= Shahida Raza =

Pakistani field hockey player (died 2023)

Shahida Raza (شاہدہ رضا; 1990s – 26 February 2023) was a Pakistani field hockey and football player known as "Chintu" by her teammates. She captained the national team in hockey, and had also represented Pakistan in football and martial arts. She died when a migrant boat sank off the coast of Italy on 26 February 2023.

==Early life and career==
Raza, known by the nickname Chintu, was from the mountainous region of Quetta. She began her career in field hockey in 2007, and played on teams sponsored by the Army, the Water & Power Development Authority (WAPDA), and Pakistan Railways. She played for Pakistan in the 2009 Asian Hockey Federation U-18 Girls' Cup, and at senior level in the 2012 Asian Hockey Federation Cup. A half-back, she also captained of the national team. Domestically, she was on the WAPDA team that reached the finals of the 2012 Pakistan Hockey Federation U-21 Girls Cup.

Raza also played for Pakistan in football; domestically, she played for Balochistan United W.F.C., with whom as of November 2013 she had reached eight national championship finals.

She also competed nationally and internationally as a professional kickboxer and in wushu.

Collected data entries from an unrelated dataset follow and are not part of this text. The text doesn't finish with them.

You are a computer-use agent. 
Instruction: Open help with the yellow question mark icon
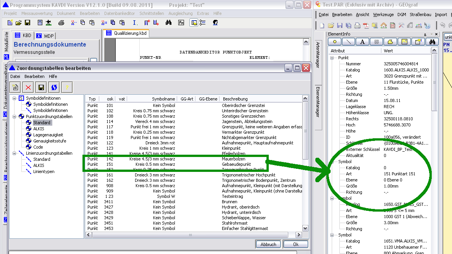67,87
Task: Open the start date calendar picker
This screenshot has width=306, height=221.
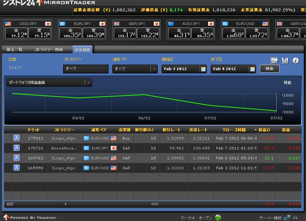Action: 203,69
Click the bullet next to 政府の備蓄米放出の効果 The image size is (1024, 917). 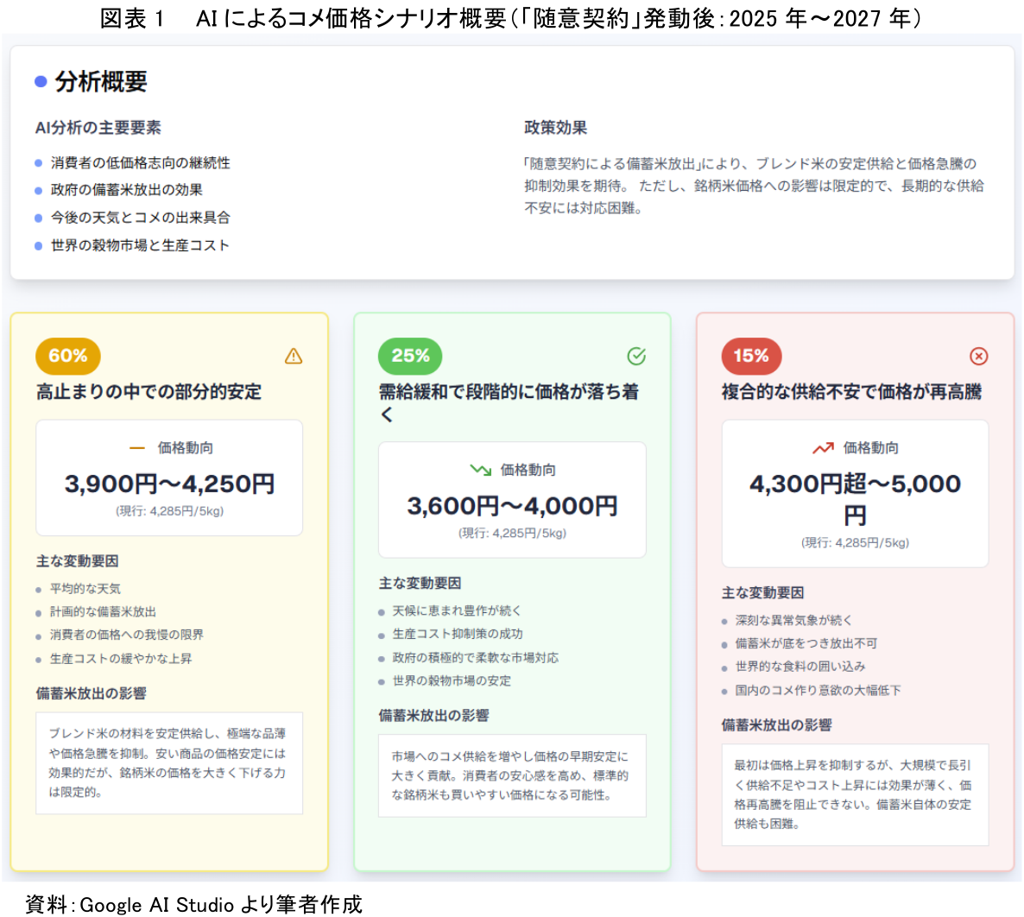click(39, 191)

In wushu she represented Pakistan at the 2016 3-Nations International Wushu Championship in Lahore, where she won gold, the 2016 West Asia Wushu Championship, where she won bronze, the 2017 Islamic Solidarity Games, where she won bronze, and the 2019 South Asian Games, where she won silver.

Her sponsorships were terminated in the 2020s, during a severe economic crisis, leaving her jobless.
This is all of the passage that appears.